In 8 years time who knows what might change? Your DS might leave home, you might move or extend.

You can have the baby in with you until it's about two then decide how to split the rooms up.

With us it's not the sleeping arrangements but the amount of "stuff" they all have, none of it stacks away well.

carmenelectra · 16/02/2010 16:07

MILLY

Its not that i dont want to give my room up, not all. That's not an issue. I was just thinking ahead to when hypothetical child number 4 was a bit older and what if it were a girl(i would hope so!)? I was thinking in that situation the girl could have her own room while the 3 boys shared. SO i didnt want to give ds1 that room 'just in case', if you seem what i mean. That would seem more logical. However, i realise that would be more logical if ds1 were the same age as the others, not 8 or 9 yrs older.

OP posts:
carmenelectra · 16/02/2010 16:08

yes sweetkitty, its the stuff as well. We need a room just for that!

OP posts:
carmenelectra · 16/02/2010 16:12

Fernie,
As a child i played downstairs too and my dcs do the same, they seem to prefer to play in the living room. It doesn't matter how many times i put toys upstairs then they bring them back down!

They mainly have toys in their room just out of the way really, rather than for playtime.

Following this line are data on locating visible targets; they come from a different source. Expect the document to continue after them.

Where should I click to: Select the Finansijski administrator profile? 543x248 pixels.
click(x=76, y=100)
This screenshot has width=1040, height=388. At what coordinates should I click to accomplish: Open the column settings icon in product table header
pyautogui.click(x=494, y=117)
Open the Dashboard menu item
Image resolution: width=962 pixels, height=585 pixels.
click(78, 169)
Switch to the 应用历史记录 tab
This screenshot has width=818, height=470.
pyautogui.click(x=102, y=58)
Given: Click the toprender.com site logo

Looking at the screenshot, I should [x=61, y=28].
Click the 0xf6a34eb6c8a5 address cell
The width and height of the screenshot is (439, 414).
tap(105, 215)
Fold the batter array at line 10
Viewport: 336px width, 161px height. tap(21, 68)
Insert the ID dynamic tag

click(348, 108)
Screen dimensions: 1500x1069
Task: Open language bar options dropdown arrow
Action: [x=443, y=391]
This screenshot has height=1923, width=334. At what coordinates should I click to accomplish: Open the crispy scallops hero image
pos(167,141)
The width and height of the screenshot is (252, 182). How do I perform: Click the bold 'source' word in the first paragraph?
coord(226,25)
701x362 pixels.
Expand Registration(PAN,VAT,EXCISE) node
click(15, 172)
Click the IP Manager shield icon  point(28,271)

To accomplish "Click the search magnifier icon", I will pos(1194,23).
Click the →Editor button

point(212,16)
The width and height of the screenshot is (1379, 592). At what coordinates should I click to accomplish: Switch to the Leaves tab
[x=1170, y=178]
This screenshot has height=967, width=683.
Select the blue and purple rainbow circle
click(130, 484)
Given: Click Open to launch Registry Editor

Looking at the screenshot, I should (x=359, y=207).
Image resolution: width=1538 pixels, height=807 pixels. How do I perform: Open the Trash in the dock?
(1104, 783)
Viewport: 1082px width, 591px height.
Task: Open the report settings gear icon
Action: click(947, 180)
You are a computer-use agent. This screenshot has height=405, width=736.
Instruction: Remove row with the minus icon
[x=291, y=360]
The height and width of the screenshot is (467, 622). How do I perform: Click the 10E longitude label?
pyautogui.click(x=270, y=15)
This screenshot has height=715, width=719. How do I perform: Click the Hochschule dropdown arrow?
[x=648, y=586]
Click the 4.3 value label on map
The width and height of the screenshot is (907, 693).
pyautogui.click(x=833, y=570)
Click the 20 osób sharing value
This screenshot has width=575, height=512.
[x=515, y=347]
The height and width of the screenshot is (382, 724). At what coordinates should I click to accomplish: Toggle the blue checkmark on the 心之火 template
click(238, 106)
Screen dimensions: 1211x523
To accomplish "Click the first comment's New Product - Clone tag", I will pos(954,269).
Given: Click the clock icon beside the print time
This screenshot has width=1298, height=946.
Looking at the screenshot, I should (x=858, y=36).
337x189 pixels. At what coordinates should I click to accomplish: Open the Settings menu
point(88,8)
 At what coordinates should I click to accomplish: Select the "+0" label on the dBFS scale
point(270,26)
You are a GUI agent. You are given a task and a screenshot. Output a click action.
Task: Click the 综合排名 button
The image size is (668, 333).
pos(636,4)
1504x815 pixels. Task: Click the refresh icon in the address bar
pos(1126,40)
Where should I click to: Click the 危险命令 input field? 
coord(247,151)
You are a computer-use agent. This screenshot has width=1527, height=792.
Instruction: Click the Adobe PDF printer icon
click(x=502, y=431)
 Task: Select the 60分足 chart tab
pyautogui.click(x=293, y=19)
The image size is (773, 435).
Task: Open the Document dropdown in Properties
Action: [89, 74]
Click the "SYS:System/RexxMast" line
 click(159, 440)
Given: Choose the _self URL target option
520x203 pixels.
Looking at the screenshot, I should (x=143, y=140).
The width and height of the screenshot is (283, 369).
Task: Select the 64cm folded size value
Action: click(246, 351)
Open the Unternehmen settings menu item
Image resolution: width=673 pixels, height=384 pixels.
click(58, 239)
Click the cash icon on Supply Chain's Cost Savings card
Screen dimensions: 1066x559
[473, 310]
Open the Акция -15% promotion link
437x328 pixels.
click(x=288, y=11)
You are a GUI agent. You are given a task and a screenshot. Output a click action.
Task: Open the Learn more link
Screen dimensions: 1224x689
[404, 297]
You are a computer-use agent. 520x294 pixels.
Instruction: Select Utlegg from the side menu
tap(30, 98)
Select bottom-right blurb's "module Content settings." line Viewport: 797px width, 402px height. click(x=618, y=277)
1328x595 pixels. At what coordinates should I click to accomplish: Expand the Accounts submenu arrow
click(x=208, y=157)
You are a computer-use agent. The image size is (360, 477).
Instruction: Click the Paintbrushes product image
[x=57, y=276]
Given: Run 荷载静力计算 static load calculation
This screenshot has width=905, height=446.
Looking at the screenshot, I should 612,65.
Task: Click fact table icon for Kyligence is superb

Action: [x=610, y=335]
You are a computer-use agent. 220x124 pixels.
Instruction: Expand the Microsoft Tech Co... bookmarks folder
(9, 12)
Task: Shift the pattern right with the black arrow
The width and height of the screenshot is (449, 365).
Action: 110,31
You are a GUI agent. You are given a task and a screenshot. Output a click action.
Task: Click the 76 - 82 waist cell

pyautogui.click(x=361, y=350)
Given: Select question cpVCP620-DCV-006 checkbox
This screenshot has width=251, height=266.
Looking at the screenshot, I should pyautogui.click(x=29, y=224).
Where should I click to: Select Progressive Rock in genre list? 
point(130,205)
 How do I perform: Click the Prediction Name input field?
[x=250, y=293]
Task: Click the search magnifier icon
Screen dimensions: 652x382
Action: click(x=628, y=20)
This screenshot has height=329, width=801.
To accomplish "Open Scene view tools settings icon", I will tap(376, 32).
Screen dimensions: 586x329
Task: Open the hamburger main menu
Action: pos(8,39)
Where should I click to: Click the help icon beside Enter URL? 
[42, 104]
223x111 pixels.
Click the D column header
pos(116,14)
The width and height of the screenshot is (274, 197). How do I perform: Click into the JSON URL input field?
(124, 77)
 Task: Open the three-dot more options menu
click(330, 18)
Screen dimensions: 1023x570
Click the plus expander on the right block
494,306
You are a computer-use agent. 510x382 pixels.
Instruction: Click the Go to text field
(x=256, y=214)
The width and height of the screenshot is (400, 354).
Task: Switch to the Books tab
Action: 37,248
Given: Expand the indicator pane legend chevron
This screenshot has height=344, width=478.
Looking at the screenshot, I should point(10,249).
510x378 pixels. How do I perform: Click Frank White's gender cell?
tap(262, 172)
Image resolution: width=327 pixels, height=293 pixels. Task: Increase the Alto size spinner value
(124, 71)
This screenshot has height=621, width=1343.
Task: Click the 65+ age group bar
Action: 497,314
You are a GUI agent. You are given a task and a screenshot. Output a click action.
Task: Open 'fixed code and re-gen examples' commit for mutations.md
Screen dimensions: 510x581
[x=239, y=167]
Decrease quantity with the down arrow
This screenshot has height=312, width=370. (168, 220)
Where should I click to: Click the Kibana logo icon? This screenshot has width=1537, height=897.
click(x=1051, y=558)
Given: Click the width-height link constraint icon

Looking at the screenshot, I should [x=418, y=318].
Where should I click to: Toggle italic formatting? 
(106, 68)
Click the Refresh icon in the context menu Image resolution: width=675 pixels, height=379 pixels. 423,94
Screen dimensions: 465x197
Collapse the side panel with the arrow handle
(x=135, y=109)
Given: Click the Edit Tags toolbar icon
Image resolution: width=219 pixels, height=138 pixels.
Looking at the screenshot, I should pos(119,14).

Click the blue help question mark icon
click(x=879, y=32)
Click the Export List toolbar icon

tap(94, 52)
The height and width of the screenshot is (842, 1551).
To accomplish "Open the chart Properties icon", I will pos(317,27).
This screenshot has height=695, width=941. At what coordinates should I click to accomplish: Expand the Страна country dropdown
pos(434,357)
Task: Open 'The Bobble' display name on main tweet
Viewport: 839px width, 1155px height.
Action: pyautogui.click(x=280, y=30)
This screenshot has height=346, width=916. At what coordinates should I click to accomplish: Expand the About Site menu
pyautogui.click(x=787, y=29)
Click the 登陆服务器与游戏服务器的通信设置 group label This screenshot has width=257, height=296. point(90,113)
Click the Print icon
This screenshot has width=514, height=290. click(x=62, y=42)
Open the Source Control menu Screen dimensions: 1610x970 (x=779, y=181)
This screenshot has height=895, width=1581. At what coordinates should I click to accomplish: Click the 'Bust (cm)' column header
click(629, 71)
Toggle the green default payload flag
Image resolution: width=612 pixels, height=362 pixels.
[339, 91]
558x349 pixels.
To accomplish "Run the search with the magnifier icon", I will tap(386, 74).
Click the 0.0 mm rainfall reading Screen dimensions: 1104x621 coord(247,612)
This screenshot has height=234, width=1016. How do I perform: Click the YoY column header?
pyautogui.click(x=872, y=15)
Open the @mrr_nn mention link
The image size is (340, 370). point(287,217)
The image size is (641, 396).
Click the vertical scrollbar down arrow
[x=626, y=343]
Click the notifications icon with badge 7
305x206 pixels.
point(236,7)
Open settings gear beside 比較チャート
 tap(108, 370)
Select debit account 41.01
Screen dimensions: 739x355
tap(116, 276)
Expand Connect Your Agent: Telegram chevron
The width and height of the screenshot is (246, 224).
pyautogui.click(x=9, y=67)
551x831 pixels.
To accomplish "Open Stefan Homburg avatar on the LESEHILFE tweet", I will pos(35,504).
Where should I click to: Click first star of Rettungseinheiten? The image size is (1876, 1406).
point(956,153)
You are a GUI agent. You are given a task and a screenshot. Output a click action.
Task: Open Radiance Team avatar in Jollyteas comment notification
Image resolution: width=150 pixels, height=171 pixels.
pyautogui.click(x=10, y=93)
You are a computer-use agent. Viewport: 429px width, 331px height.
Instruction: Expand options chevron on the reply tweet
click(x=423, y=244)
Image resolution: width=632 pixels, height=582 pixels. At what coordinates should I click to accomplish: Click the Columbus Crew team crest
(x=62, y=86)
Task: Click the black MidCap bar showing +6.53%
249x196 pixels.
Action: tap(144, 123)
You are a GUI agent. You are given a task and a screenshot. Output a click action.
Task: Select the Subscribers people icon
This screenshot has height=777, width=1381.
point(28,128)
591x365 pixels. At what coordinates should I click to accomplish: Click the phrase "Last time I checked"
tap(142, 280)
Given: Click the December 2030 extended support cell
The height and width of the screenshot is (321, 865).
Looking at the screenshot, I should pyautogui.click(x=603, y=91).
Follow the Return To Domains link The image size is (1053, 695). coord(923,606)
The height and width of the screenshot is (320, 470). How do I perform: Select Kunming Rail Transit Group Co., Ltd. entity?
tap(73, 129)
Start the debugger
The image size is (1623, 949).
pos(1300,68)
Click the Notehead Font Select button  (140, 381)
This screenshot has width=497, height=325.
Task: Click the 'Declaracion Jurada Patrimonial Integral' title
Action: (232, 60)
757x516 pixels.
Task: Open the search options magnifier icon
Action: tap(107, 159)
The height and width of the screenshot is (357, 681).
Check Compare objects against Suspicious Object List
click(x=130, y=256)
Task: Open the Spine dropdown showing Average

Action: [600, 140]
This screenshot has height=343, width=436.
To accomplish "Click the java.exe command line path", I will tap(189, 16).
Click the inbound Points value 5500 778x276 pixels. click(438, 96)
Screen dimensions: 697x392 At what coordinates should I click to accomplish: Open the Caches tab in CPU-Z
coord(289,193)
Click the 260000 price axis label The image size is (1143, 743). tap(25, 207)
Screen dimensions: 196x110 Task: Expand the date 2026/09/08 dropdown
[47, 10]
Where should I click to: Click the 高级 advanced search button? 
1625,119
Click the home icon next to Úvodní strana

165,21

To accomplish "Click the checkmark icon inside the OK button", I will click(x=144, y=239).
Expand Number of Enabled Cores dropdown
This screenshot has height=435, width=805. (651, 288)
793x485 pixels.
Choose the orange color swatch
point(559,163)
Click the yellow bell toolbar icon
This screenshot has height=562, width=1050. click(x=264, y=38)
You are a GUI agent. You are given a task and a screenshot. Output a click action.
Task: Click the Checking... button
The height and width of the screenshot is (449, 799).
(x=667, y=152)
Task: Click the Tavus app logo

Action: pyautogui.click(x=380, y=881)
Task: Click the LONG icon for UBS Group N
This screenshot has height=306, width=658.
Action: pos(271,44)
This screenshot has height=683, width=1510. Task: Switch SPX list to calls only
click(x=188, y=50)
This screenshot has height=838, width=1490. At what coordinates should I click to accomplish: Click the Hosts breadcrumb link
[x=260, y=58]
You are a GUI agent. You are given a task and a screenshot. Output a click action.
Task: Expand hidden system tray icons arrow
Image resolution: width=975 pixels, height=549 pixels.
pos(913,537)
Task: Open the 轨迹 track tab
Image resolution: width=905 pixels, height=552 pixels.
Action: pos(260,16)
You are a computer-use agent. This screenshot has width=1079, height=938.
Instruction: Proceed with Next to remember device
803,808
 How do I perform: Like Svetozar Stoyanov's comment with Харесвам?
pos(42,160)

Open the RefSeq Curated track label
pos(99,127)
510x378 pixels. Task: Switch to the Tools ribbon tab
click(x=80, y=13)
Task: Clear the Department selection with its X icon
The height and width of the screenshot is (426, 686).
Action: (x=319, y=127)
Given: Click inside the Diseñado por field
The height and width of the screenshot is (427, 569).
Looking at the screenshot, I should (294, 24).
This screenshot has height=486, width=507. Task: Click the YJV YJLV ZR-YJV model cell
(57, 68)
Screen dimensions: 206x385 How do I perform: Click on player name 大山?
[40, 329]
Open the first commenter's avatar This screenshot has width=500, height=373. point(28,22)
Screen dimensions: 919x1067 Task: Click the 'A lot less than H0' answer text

ALL ds1 does upstairs is read.

OP posts:
carmenelectra · 16/02/2010 16:17

Excuse typing, baby on lap!

OP posts:
tortoiseonthehalfshell · 17/02/2010 01:25

It would absolutely be more logical if your eldest wasn't so much older than the others. But, and I know you know this, your eldest might only read at 11, but at 14 it's going to be quite a different matter. So yes, his need for a separate room definitely wins out over Hypothetical Baby Daughter's needs. I think you are perhaps underestimating just how different he's going to be once he hits puberty.

Certainly, though, don't let the size of your house stop you having a fourth child. You'll work it out.